There are definitely better ways to bond with your coworkers, such as by asking questions about their interests.
Jobs that require travel can sometimes present unique challenges for some people with disabilities
"One of the challenges I face is getting left out of the actual production of the show because of how difficult it is for me to travel," said Kara Hale, a person with cerebral palsy who works as a virtual assistant for a web-produced series.
"I am a full-time wheelchair user and would require a companion to travel with me due to needing help with simple tasks." Because of this, Hale said she is not always able to go on work trips and is sometimes concerned about missing out on important information about her job.
Some individuals said they have had to work twice as hard as others to prove their worth as an employee
For some people, proving their worth is a constant (and ultimately unnecessary) ordeal.
"I have profound bilateral hearing loss, which means I am considered hard of hearing," said Ebony Watson, a freelance creative director who has done work as a certified deaf interpreter on VH1's "Black Ink Crew." "It means the only thing that I can't do like others is hear without the assistance of hearing aids, American Sign Language, lip-reading, or sometimes interpreters. Everything else, I can do the same as other people."
However, Watson said her capability is sometimes overlooked.
"There have been many occasions when people have assumed I can't do what they can or they have assumed I can't do a specific task. I have had to work twice as hard to show that I can do the same tasks and that I deserve the same treatment and opportunities as my peers," she added.

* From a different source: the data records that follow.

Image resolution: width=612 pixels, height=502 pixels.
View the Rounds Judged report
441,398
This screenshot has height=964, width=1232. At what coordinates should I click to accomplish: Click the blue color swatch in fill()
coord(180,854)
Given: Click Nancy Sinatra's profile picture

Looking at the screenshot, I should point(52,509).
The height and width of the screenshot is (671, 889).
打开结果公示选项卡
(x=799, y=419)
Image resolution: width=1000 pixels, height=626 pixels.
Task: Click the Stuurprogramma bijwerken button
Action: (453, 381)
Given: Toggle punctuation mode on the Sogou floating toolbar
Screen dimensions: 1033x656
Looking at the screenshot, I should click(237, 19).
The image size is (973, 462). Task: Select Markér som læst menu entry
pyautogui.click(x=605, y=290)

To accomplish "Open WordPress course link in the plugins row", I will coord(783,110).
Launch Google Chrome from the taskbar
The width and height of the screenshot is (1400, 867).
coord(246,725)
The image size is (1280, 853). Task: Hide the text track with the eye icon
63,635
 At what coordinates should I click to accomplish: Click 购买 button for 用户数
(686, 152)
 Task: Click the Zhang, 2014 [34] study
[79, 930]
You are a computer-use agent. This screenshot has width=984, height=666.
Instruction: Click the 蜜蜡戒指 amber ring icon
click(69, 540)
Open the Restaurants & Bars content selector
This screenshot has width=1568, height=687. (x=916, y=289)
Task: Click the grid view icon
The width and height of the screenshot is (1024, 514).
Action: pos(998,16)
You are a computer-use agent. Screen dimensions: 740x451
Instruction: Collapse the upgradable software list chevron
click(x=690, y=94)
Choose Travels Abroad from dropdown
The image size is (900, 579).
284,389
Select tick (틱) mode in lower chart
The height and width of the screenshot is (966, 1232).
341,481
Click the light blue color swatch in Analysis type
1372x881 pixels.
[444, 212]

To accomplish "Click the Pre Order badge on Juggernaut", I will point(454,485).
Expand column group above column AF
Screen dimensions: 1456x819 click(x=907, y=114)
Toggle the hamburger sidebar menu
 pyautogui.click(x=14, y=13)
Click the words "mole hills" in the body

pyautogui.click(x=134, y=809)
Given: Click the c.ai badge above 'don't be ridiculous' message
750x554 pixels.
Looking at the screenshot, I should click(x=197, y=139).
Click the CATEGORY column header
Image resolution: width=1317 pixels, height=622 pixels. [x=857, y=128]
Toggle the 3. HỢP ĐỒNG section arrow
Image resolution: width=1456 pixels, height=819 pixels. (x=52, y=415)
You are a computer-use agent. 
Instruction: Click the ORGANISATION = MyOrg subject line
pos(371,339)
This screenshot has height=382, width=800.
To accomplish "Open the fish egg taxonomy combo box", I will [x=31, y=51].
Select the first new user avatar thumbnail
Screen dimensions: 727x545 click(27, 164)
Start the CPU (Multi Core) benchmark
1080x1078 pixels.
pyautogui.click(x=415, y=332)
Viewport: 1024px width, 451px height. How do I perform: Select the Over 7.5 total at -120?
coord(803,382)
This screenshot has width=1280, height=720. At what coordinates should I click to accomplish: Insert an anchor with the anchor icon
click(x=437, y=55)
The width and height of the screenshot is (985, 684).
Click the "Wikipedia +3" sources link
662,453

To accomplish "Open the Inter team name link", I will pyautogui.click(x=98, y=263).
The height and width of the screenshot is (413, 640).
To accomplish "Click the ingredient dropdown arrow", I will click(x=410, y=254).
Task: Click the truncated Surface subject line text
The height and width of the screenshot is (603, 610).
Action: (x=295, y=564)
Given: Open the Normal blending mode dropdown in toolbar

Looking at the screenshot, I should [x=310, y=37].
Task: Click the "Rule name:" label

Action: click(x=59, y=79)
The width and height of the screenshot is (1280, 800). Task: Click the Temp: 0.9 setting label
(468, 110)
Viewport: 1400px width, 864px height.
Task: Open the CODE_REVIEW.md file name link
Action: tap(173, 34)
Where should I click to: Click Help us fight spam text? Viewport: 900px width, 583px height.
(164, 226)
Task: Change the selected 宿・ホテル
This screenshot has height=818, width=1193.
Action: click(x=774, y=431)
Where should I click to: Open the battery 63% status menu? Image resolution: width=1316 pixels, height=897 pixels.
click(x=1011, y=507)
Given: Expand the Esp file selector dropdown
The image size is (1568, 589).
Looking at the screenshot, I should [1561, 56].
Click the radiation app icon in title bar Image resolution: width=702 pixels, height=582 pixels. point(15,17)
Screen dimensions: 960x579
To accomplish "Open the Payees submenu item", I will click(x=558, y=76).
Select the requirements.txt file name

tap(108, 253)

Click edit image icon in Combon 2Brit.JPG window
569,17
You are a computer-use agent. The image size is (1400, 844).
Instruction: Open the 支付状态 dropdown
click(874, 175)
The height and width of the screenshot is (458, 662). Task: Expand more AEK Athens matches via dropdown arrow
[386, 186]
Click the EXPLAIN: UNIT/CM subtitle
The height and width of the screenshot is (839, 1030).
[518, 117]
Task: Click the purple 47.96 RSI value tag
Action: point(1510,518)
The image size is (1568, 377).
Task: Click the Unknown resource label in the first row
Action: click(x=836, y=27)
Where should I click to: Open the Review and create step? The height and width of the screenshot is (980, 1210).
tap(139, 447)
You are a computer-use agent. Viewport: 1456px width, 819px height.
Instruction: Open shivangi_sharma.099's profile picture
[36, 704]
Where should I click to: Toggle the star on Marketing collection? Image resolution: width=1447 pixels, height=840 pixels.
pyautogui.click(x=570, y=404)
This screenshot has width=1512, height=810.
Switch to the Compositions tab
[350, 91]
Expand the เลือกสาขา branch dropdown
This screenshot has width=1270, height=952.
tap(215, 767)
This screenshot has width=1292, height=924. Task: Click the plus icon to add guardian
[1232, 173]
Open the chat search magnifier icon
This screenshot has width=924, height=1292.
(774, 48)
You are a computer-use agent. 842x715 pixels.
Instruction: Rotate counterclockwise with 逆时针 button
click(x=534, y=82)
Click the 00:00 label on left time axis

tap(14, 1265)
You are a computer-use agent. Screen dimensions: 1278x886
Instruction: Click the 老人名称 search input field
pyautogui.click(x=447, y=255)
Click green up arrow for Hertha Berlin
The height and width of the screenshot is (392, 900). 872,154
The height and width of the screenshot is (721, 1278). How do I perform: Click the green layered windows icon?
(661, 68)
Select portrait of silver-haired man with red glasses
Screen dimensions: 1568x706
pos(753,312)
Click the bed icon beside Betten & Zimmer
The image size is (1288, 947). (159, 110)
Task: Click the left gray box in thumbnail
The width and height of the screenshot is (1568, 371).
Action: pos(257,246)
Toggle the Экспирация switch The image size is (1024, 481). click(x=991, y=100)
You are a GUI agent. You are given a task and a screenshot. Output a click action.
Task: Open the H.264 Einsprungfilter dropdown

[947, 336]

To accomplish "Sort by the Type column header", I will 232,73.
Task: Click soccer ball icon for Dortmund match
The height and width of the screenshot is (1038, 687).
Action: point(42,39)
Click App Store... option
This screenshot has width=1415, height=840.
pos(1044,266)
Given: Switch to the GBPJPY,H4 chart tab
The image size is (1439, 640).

Although Watson said she is more than capable of proving her abilities, she said this kind of treatment gets exhausting.
"On a personal level, I wish people would not label me as 'just' a hard of hearing person and then treat me as if I'm irrelevant, simply because of the mechanics of my ears," Watson told Insider. "While those moments are when I have to roll up my sleeves and show them they are wrong, it gets tiring having to prove myself on a daily basis."